Urbanistica

Permesso di costruire/2. Chi abita a 300 metri non può agire in tribunale

di G.I.

Non basta fare presto per impugnare i titoli edilizi, il ricorso deve anche essere proposto da un soggetto che può a lamentare un concreto interesse all’annullamento del permesso di costruire. Il Consiglio di Stato, con la decisione 4830/2017, ha colto l’occasione anche per chiarire che non è più sufficiente per giustificare l’interesse a ricorrere risiedere nei pressi della nuova costruzione (nella specie la sentenza ha negato la legittimazione attiva al soggetto che aveva la propria abitazione a 284 metri).

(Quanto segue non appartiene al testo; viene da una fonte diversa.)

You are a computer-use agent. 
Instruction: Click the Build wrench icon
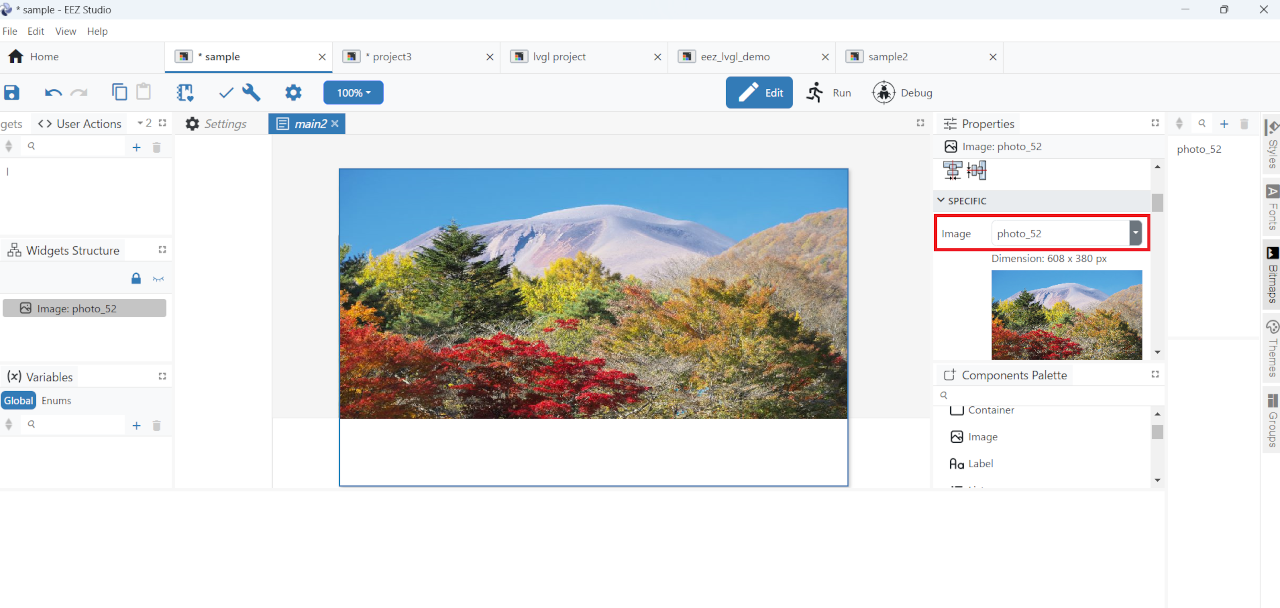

Il concetto di vicinitas è infatti ormai superato, o quanto meno deve essere integrato dalla parte ricorrente dalla prova concreta del pregiudizio specifico inferto dagli atti impugnati a una propria situazione giuridica soggettiva (es. deprezzamento del valore di un bene in proprietà, o di concreta compromissione del diritto alla salute). Non è più sufficiente ad integrare una situazione qualificata di legittimazione (e di interesse) a ricorrere la generica deduzione di una semplice riduzione del panorama dovuta all’intervento edilizio (Consiglio di Stato 383/2016).

Nel tempo la nozione di vicinitas è quindi stata dalla giurisprudenza affinata e meglio specificata nella sua concreta portata, attraverso significativi e sostanziali correttivi.

Tra questi, la necessaria sussistenza di un reale pregiudizio che derivi dalla realizzazione dell’intervento, specificando con riferimento alla situazione concreta e fattuale come, perché, ed in quale misura il provvedimento impugnato incida la posizione sostanziale dedotta in causa, determinandone una lesione concreta, immediata e di carattere attuale.

E così, con particolare riferimento al settore commerciale, la vicinanza è diversamente apprezzata quando ad impugnare sia un operatore concorrente. In questo caso, la nozione ha subito una ulteriore elaborazione da parte della giurisprudenza (Consiglio di Stato 3563/2017). In particolare, il criterio dello stabile “collegamento territoriale”, che deve legare il ricorrente all’area di operatività del controinteressato per poterne qualificare il diritto di azione, si specifica identificandosi nella nozione di stesso bacino d’utenza della concorrente. Ma anche in questo caso, l’interesse processuale deve collegarsi oggettivamente all’apprezzabile calo del volume d’affari del ricorrente. Non avrà pertanto titolo al ricorso il soggetto che instauri il giudizio per tutelare l’interesse di contrastare la libera concorrenza e la libertà di stabilimento.

Per quanto invece riguarda i ricorsi promossi dai vicini, specie per gli interventi minori, e magari interessanti le opere svolte nello stesso condominio in cui risiedono, queste considerazioni ovviamente rilevano meno, manifestandosi però ancora più stringente la necessità di impugnare i titoli edilizi da subito, ossia entro i 60 giorni dall’esposizione del cartello di cantiere, soprattutto se integrato (si veda scheda a fianco).

Posizione diversa invece per il cosiddetto “confinante del confinante” che secondo il Consiglio di Stato non è di per sé soggetto titolare di una posizione sufficiente a giustificare l’impugnazione (sentenza 3543/2013).